*** Opening Data supplied ***

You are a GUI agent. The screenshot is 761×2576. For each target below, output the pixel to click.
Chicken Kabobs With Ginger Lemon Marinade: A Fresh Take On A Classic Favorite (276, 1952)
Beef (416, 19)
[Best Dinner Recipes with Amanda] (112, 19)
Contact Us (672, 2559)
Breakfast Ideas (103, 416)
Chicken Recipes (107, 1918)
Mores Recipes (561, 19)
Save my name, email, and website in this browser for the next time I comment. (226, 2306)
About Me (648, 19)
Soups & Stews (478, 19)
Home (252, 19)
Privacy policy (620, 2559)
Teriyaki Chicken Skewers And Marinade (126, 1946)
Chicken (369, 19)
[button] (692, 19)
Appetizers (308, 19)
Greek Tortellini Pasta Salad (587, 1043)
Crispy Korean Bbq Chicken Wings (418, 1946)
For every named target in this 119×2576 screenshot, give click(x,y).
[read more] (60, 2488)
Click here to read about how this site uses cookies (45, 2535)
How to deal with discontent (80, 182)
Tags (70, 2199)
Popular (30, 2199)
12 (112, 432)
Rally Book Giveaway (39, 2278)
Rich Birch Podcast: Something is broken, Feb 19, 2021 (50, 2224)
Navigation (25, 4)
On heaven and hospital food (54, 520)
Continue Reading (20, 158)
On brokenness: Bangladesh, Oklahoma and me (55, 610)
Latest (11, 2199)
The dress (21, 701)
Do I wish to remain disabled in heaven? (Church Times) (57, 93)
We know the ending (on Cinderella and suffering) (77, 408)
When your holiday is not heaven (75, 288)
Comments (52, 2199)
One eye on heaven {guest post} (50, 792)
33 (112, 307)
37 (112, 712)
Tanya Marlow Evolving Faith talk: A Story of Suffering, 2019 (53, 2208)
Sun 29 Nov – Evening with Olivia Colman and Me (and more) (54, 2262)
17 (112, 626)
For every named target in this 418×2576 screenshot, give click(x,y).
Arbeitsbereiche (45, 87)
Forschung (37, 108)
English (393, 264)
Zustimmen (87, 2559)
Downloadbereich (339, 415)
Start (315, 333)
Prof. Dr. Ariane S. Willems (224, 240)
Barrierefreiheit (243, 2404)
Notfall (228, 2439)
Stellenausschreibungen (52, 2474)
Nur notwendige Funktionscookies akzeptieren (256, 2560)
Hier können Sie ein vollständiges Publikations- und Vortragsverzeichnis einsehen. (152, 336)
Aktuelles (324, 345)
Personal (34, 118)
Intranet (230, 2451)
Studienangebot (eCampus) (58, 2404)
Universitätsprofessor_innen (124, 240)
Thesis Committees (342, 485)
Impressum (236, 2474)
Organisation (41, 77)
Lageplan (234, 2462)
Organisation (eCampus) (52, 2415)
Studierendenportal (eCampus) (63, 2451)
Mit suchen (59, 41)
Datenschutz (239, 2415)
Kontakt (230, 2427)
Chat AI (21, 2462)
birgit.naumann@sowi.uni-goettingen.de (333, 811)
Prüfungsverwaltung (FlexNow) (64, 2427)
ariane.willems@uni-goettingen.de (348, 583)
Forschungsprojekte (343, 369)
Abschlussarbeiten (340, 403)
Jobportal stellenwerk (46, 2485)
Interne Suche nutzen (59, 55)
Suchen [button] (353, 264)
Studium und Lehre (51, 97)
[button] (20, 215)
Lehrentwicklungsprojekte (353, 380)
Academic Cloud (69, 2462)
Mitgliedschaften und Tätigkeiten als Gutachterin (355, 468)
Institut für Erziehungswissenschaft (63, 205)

*** Closing Data supplied ***

_Requirement:_
Retype exactly the lines from the start of the entries through the one with "Chicken Recipes (107, 1918)"; include both ends.

_Exercise response:_
You are a GUI agent. The screenshot is 761×2576. For each target below, output the pixel to click.
Chicken Kabobs With Ginger Lemon Marinade: A Fresh Take On A Classic Favorite (276, 1952)
Beef (416, 19)
[Best Dinner Recipes with Amanda] (112, 19)
Contact Us (672, 2559)
Breakfast Ideas (103, 416)
Chicken Recipes (107, 1918)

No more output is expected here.